Anyhow, finally going on topic here:
OS/2 was an OS tailor-made for the Intel 80286. The 80286 was very similar to a PDP-11 and their discrete MMUs, which kept processes and users apart by allocating their code and data into distinct smallish memory segments (16-bit offset addresses) and protecting them from unwarranted access. Unless your program was permitted access to a memory segment, any attempt to load and use it would result in a segmentation fault via hardware and program termination by the OS exception handler.
The 80286 went a bit further yet and allowed for a full context switch between processes via call and task gates, putting almost the entire logic of a process switch into microcode which could be executed via a single call or jump.
That was continued on the 80386 and caused an overexited 16-year old Linus Torvalds to think that writing a Unixoid OS couldn't be all that difficult and fit on a single page or two of code!

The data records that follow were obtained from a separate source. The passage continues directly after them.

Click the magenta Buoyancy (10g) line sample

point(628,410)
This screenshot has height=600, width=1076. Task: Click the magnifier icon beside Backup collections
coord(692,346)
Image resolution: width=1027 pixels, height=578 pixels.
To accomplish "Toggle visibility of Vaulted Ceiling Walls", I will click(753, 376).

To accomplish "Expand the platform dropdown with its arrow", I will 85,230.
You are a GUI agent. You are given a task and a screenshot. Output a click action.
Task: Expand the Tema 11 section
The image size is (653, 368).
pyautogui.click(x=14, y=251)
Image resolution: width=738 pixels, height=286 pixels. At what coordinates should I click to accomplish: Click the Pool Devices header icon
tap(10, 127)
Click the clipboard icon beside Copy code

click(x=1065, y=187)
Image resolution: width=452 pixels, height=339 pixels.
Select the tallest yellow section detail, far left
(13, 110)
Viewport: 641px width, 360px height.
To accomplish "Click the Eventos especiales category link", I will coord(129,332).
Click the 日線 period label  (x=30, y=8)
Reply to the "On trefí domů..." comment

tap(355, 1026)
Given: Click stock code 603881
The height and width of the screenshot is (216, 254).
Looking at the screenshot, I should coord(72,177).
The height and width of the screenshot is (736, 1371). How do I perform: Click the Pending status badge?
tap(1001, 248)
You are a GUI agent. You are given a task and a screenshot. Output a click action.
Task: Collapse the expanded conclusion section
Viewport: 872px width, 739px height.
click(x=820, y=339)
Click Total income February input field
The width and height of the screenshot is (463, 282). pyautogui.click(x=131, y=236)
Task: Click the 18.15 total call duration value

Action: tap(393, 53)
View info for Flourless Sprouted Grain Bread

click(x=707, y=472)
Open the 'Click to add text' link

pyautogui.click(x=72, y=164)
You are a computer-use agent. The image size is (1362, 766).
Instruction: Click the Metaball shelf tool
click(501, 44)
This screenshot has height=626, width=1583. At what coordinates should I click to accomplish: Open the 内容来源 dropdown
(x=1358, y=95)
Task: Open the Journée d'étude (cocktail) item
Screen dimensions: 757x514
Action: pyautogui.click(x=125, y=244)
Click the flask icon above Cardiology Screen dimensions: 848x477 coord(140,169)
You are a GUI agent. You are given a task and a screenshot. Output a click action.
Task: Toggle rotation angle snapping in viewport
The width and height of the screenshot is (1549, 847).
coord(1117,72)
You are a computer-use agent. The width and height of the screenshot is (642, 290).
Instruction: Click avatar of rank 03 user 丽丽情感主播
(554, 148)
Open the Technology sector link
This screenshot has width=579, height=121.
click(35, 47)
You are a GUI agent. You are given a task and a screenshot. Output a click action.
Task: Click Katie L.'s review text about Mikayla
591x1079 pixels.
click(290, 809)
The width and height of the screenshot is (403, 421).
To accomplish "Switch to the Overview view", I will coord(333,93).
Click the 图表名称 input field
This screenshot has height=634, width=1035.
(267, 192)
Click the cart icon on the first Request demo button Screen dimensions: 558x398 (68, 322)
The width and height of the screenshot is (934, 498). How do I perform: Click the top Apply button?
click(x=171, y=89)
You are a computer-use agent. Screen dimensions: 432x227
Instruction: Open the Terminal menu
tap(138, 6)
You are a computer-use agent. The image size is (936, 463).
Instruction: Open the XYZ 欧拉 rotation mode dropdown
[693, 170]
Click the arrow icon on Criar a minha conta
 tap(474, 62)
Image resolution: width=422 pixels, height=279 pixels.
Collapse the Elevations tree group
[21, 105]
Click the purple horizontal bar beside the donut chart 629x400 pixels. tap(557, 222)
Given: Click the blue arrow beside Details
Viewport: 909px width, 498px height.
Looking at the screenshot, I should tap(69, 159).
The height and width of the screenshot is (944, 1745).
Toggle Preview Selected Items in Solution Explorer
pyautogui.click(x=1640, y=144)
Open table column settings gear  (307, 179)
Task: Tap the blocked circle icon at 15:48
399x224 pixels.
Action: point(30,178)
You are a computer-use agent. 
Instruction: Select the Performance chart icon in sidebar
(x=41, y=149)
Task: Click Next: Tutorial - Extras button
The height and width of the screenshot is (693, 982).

It wasn't until Jochen Liedtke of L4 fame carefully dissected just how horribly slow those intrinsic microcoded operations were, that Linux gained the performance which enabled its wider adoption by ditching all those Intel shenanigans and eventually discarded all segmentation use with the transition to 64-bit.
The 80286 didn't have that option, nor did OS/2.
Linus grew great acknowledging, enabling and encouraging others to do better than he did. Perhaps the size of his early mistake burned that lesson in extra strong.
Whatever you say about politics, IBM and their ill fated micro-channel machines has very little to do with the fate of OS/2.
It was doomed by being an 80286 designed OS for 64k segments, very similar to a PDP-11 and its various operating systems.
32-bit CPUs and virtual memory made for a completely different OS design and Microsoft clearly understood that it called for a complete restart.
They snatched Dave Cutler to get their hands on one of the best virtual memory operating systerms availabale at the time, that wasn't Unix.
And the rest is history.
The so called 32-bit versions of OS/2 weren't really a 32-bit OS. To my understanding they were a lot like DOS extenders in that the kernel and many base services mostly remained 16-bit code, but allowed 32-apps with virtual memory.
A re-design of OS/2 for 32 or 64 bits wouldn't have been OS/2, because the segmentation model and its hardware security mechanisms were really at the heart of the OS.
I bought Gordon's OS/2 book when it came out, read it and it spelt out its tight integration with the 80286 on every page and thus its doom. I chugged it into the reycling bin decades ago. With some lingering regret, since I had spent my fortune on the wrong box, but boy am I glad I wasn't in Gordon's place and mispent a career!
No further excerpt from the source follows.